Task statement: Copy the lines from the one containing "Graphics : exporting and printing (123, 245)" through the one containing "Trágico deceso en", inclusive, and substitute "Find" for "Locate", leaving everything else unchanged.

Provided material:

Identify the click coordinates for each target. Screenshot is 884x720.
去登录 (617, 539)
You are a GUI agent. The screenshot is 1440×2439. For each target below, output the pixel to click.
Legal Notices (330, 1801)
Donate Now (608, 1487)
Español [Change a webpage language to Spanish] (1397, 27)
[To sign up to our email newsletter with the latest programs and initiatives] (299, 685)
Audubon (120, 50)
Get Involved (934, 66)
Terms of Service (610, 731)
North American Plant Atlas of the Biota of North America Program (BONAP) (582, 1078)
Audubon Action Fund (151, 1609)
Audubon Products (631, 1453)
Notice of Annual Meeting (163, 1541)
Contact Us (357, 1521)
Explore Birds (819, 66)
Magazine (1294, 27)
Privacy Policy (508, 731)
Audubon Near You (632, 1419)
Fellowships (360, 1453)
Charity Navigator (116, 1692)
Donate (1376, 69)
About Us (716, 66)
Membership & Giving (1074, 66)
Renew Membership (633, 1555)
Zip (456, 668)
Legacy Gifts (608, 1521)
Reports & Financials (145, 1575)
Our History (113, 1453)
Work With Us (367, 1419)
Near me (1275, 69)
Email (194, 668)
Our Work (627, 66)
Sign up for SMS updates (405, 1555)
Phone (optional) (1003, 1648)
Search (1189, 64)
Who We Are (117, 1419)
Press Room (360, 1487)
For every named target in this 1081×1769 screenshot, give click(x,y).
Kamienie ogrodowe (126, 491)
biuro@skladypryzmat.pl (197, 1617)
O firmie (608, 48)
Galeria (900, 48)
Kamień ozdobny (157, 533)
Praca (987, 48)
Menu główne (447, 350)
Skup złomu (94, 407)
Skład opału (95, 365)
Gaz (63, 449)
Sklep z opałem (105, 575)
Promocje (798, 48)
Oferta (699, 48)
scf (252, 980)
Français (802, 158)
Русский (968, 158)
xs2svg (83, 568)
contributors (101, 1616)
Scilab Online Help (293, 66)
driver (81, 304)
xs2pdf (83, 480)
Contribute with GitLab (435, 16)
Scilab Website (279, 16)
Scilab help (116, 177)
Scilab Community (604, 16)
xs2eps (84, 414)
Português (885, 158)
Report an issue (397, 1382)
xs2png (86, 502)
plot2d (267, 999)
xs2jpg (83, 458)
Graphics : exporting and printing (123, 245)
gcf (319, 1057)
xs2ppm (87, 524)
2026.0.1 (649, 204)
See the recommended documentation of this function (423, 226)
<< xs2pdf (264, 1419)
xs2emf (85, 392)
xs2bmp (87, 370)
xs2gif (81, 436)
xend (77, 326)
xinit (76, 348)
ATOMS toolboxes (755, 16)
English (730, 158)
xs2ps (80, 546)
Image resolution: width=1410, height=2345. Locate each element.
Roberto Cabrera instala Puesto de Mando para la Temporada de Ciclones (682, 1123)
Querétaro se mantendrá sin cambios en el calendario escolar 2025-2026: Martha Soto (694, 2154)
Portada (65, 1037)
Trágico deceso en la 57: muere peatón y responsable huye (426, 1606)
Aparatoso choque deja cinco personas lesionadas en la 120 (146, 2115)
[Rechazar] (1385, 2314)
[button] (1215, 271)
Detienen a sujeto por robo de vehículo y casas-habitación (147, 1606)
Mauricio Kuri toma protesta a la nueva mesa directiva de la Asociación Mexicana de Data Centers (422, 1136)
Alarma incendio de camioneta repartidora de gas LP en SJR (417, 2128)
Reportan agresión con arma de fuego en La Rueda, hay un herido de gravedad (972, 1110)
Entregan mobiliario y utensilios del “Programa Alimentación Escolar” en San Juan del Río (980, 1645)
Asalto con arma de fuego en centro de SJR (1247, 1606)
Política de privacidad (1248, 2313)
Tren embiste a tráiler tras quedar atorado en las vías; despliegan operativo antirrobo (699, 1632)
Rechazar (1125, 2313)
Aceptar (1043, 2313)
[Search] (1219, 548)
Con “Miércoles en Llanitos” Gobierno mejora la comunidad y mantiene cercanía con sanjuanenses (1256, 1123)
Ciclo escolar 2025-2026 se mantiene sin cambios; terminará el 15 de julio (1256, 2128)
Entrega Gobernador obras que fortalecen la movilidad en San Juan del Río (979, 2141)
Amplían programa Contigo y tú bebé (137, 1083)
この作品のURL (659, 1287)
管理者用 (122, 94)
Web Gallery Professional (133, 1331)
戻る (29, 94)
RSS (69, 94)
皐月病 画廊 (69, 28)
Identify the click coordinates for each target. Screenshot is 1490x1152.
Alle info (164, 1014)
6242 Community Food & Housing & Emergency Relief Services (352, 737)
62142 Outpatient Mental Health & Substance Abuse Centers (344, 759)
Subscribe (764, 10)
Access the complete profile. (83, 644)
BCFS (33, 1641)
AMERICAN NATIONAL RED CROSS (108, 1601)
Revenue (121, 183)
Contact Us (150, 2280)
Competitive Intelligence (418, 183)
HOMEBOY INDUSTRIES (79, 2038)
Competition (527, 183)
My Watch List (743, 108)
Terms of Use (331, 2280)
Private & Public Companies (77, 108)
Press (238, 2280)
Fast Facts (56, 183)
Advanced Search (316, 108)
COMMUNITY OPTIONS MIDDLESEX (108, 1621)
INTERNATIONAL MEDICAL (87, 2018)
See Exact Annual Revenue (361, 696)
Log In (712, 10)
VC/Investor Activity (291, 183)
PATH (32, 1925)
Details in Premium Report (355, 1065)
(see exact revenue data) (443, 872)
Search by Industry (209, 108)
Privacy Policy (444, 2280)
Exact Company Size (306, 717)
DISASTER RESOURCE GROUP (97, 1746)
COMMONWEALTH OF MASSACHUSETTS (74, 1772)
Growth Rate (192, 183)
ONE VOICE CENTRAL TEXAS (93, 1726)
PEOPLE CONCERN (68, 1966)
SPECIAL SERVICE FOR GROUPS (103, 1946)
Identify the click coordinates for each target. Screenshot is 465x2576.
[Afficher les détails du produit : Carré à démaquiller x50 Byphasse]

Written solution:
Graphics : exporting and printing (123, 245)
gcf (319, 1057)
xs2ppm (87, 524)
2026.0.1 (649, 204)
See the recommended documentation of this function (423, 226)
<< xs2pdf (264, 1419)
xs2emf (85, 392)
xs2bmp (87, 370)
xs2gif (81, 436)
xend (77, 326)
xinit (76, 348)
ATOMS toolboxes (755, 16)
English (730, 158)
xs2ps (80, 546)
Image resolution: width=1410, height=2345. Find each element.
Roberto Cabrera instala Puesto de Mando para la Temporada de Ciclones (682, 1123)
Querétaro se mantendrá sin cambios en el calendario escolar 2025-2026: Martha Soto (694, 2154)
Portada (65, 1037)
Trágico deceso en la 57: muere peatón y responsable huye (426, 1606)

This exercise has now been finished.